■ Texto de lectura ■
########################################

Para hacer frente a esta crisis la llamada troika
—Comisión Europea, Fondo Monetario Internacional y Banco Central Europeo— diseña
la estrategia que presentamos en el siguiente capítulo, con el objetivo
fundamental de garantizar la estabilidad del euro y de que no se desvaloricen ni
se cuestionen los derechos de cobro de los acreedores.
Las implicaciones
políticas de esta crisis, tanto a escala mundial como europea, son muy
significativas. En primer lugar, la profundidad de la crisis evidencia la
insostenibilidad en el tiempo de las “soluciones” que el sistema capitalista
había encontrado a sus problemas de acumulación en la década de 1970. La crisis
actual es por tanto la crisis del neoliberalismo, en un contexto en el que el
sistema parece no tener ningún otro modelo de recambio para salir de esta
situación.

########################################

■ Material de origen ■
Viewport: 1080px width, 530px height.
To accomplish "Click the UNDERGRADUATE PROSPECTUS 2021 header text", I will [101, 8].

########################################

■ Objetivo 1 ■
Según el texto de lectura, ¿qué instituciones forman la llamada troika?
■ Objetivo 2 ■
Resume en menos palabras el párrafo del texto de lectura que empieza con "Las implicaciones políticas de esta crisis" y conserva sus datos principales.
■ Objetivo 3 ■
Transcribe literalmente el fragmento del texto de lectura que va desde "Para hacer frente" hasta "de los acreedores.", incluidas ambas partes.

■ Resultado del ejercicio 1 ■
La Comisión Europea, el Fondo Monetario Internacional y el Banco Central Europeo.

■ Resultado del ejercicio 2 ■
Las implicaciones políticas de la crisis, tanto mundiales como europeas, son muy significativas. Su profundidad demuestra que las "soluciones" que el capitalismo encontró en la década de 1970 a sus problemas de acumulación no eran sostenibles en el tiempo. La crisis actual es, por tanto, la del neoliberalismo, y el sistema no parece contar con otro modelo de recambio para salir de ella.

■ Resultado del ejercicio 3 ■
Para hacer frente a esta crisis la llamada troika
—Comisión Europea, Fondo Monetario Internacional y Banco Central Europeo— diseña
la estrategia que presentamos en el siguiente capítulo, con el objetivo
fundamental de garantizar la estabilidad del euro y de que no se desvaloricen ni
se cuestionen los derechos de cobro de los acreedores.